§ **REQUIRED WORK**
Put the listing lines from the line with "Image resolution: width=1307" up to and including the line with "coord(1105,891)" into a Markdown table, using a "Row" column for the row number and a "Line" column for the line itself, with blank lines omitted.
═══ DATA SUPPLIED
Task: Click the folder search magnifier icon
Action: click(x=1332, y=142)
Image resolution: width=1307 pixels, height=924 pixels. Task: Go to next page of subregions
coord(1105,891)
══════
═══ DATA SUPPLIED
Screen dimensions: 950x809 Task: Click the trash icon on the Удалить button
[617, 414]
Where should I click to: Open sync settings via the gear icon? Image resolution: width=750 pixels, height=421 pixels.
══════
§ **SOLUTION TO THE EXERCISE**
| Row | Line |
|---|---|
| 1 | Image resolution: width=1307 pixels, height=924 pixels. Task: Go to next page of subregions |
| 2 | coord(1105,891) |